2. These oils are not cheap. Street oils are very, very tough. They have to do much more than racing oil. They have to clean engines and prevent deposits all along while they are doing short trips, maybe not warmed up to operating temperature, etc. As for temperature, your daily driving is always around 110-130c. My VW Atlas will reach 265f or 129c in normal drive going up the Rocky Mountains. HTHS is looked at as the most important thing, but there is much more to protection, additives, base stock, etc. If you think 135c is high, that is your oil temperature in the sump or in the oil filter housing. Think about the temperature around piston rings, bearings, etc.
3. Why Porsche A40 and MB229.5? European approvals are the toughest standards. MB 229.5 (full SAPS) and MB 229.51/52 (Mid/Low SAPS) are generally considered as golden standard as those are most comprehensive approvals. BMW LL approvals are very tough oxidation-wise and timing chain test-wise, but MB has tough standards across the board. Noack is at max 10%, and those particular standards require a minimum HTHS of 3.5cP regardless of grade (that is, in general, ACEA C3,C3). Porsche A40 on other hand is not a particularly tough standard, BUT, it has a specific track test where oil is subjugated to oil sump test simulating 8X1hrs (if I remember correctly) on Nordschleife:


So, going Mobil1 0W40 (Porsche usese Mobil1 0W40 in team racing) is ALWAYS SAFE bet. Mobil1 0W40 is actually Mobil1 entry track/racing oil. It is also safe to use Shell Helix Ultra, Motul X-Cess GEN2 5W40 (HTHS is 3.8 not 3.7, that is old x-Cess), Castrol 0W40 etc. Anything approved for Porsche A40 and MB229.5.

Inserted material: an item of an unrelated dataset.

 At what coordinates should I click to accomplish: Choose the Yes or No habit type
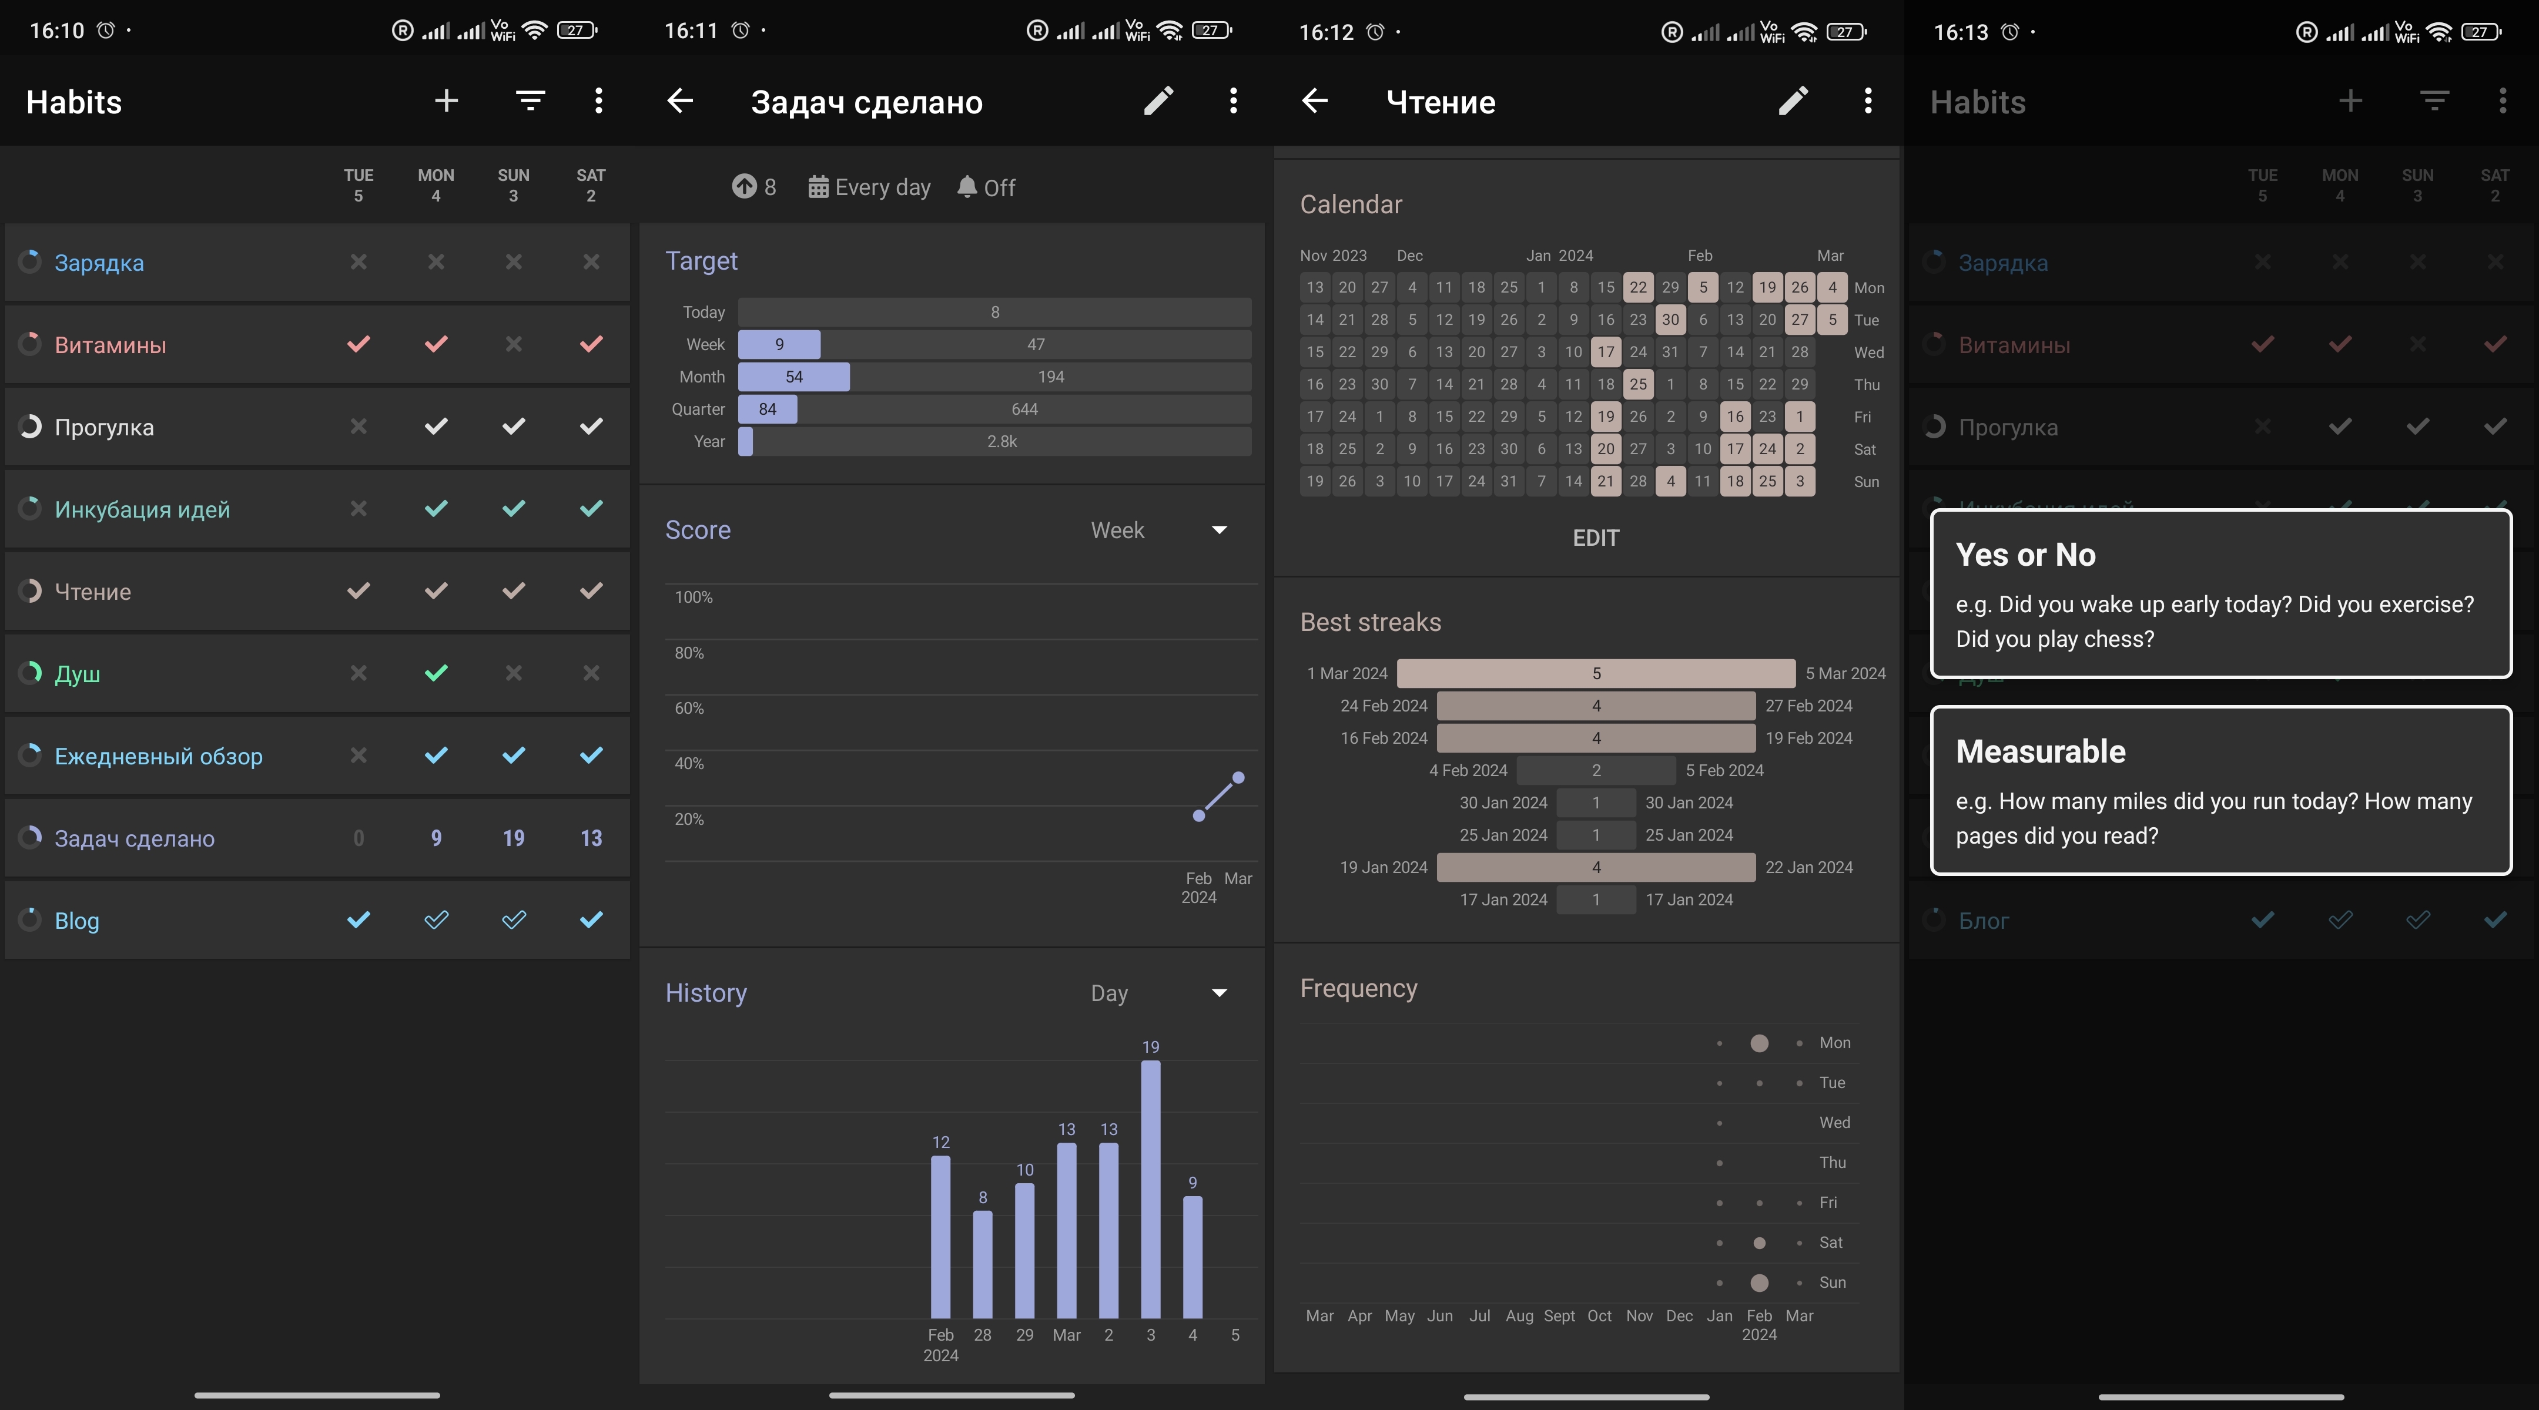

Now, there are some oils that are bit boutique. That Repsol I mentioned is one of them. Ravenol is another oil option you can look at. ROWE has racing oils too. But, you mentioned cost is a factor. In that case I would go Mobil1 0W40, Shell Helix Ultra 5W40, Motul X-Cess GEN2 5W40 or Castrol Edge 0W40. I would do used oil analysis (UOA). You can post it here, and we can look at the shearing of that oil after several track days.
 
Okay, first of all, thanks for all the information @edyvw !
By cheap oils I meant that they can be purchased for under 40€ (5 liter can), which, compared to racing oils like 300v or redline is pretty cheap.
I’m planing on doing an UOA to my current oil to see how’s everything going inside there. I know a guy who sends samples to Poland so it’s not expensive. Will post the results when I get them, but will take a while.
Btw, where would you measure oil temp to see 110 to 130c on daily driving? From what I’ve heard from people with my car, on regular use the oil temps are around 90-100c, measured at sump or oil filter sandwich.
Maybe it’s a bmw n52/54 thing to run that hot?

Good to know these European norms are a proven reference point, makes oil choice easier tbh.

Now I have another question that comes to my mind. What’s the general consensus on the use of VII for oils used in racing? Wouldn’t a 0w40 be a worse option compared to a 5/10w40? I’ve been told that VII doesn’t work as good in “extreme conditions” (there’a a proper word for this, but I don’t know it in English).
A part of me just wants a thicker oil (while staying in w40 grade), but idk if I really need that. I do have some oil consumption though, but I’m not sure if it’s acceptable considering the use. (0.5l or so in a 1200km trip at constant 4500rpm + 4h open pit lane track day).
 
Now I have another question that comes to my mind. What’s the general consensus on the use of VII for oils used in racing? Wouldn’t a 0w40 be a worse option compared to a 5/10w40? I’ve been told that VII doesn’t work as good in “extreme conditions” (there’a a proper word for this, but I don’t know it in English).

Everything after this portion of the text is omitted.